ヴィーさんのことは気に入っている風だったけど、レイナが警戒しているから味方とはあまり思っていないようだ。
「生まれたばかりだからかな?」
「まあ、そういうことにしておいてやろう」
ヴィーさんはそのまま離れると、ゆっくり空を飛ぶ。
「帰るんですか?」
「ああ。今日もたっぷり、お前たちのイチャイチャっぷりを見させてもらったからな」
「……」
なぜこの人はそう言うことばかり言うのだろうか?
別に俺とレイナは、そんな恋人みたいなことしてるつもりもないのに、煽って来るからちょっと照れてしまう。

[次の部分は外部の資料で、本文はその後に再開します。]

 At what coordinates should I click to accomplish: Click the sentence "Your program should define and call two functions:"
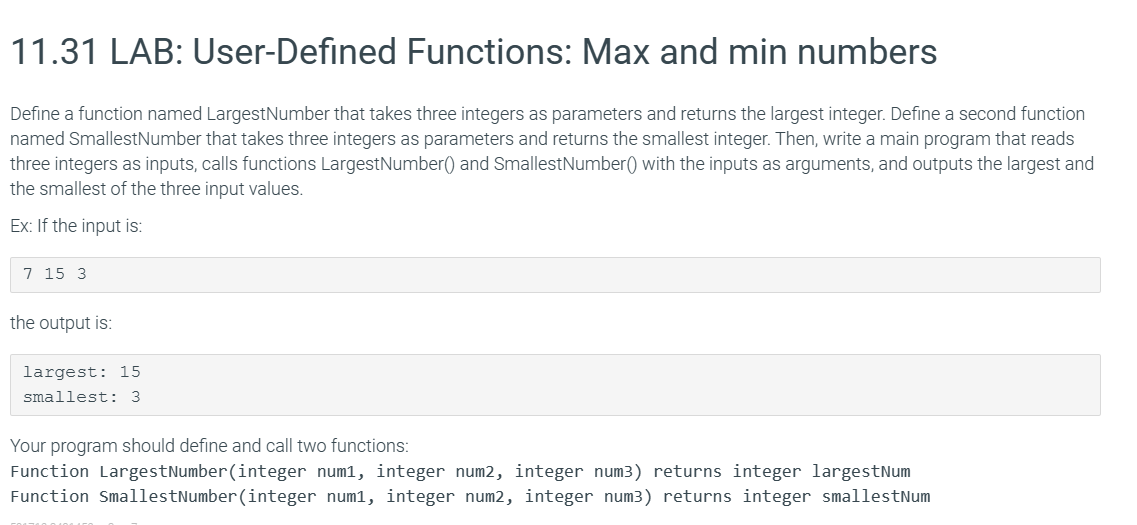pyautogui.click(x=210, y=445)
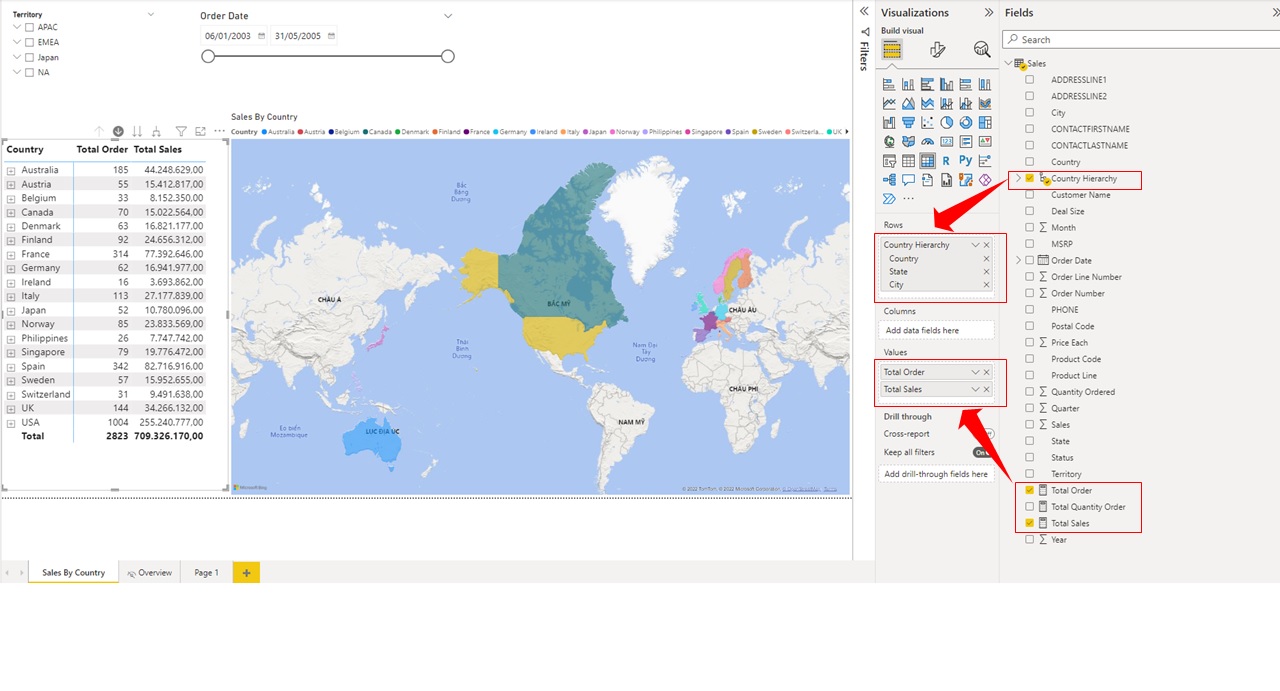The height and width of the screenshot is (691, 1280).
Task: Click the yellow new page plus button
Action: (246, 572)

「あとはそうだな。そこの大精霊に関してだが、このままだと大変だろう? もしなにかあれば、私の方でも手伝ってやるぞ」
「どういう風の吹き回しよ……」
「おいアラタ。お前の嫁は人の好意も素直に受け入れられなくなってるぞ」
「それはヴィーさんが悪いと思います」
ジトーとこちらを見てきても、どう考えてもこれまでの行いが悪い。
あと嫁には反応しない。反応したらすぐにまたからかってくるから。
そう意思を込めて視線を返すと、彼女はつまらなさそうに鼻を鳴らした。
「まったく、わざわざ太陽の下に出てきてやったというのに……」
「なにかお土産いります?」
「いらん。また今度、じっくり楽しませてもらうつもりだからな」
さてはまたなんか余計なこと考えてるなこの人。
そうじゃなきゃ、わざわざ真昼間からやってくるわけがない。
とはいえ、自分が楽しむためにやってるだけで、本当にこっちが危なくなることはやらないので、多分大丈夫だろう。
「それじゃあな」
「はい、お気を付けて」
「ばいばーい」
横でレイナに抱っこをされたスノウが、ブンブンと空に向かって小さな手を振る。
その様子にヴィーさんは少し笑い、小さく手を振って去っていった。
「……まったく、あの人はいつもいつも」
「あはは、まあヴィーさんもなんだかんだで、心配して見に来てくれたんだと思うよ」
「そうかしら?」
いつの間にか消えていた氷鳥。
残っているのはスノウの手にある雛だけだ。だがそれでも、動くことはもうない。
「おー……きれいー」
まるで初めて人形を貰った子どものように、じっと雛を見つめるスノウ。
この子からしたら、可愛い人形よりも氷で出来たこちらの方が嬉しいのかもしれない。
「とりあえず、今度なんかお礼をしないとね」
「……まあ、そうね」
レイナは少し納得いかなさそうなだが、それでもコクリと頷いてくれた。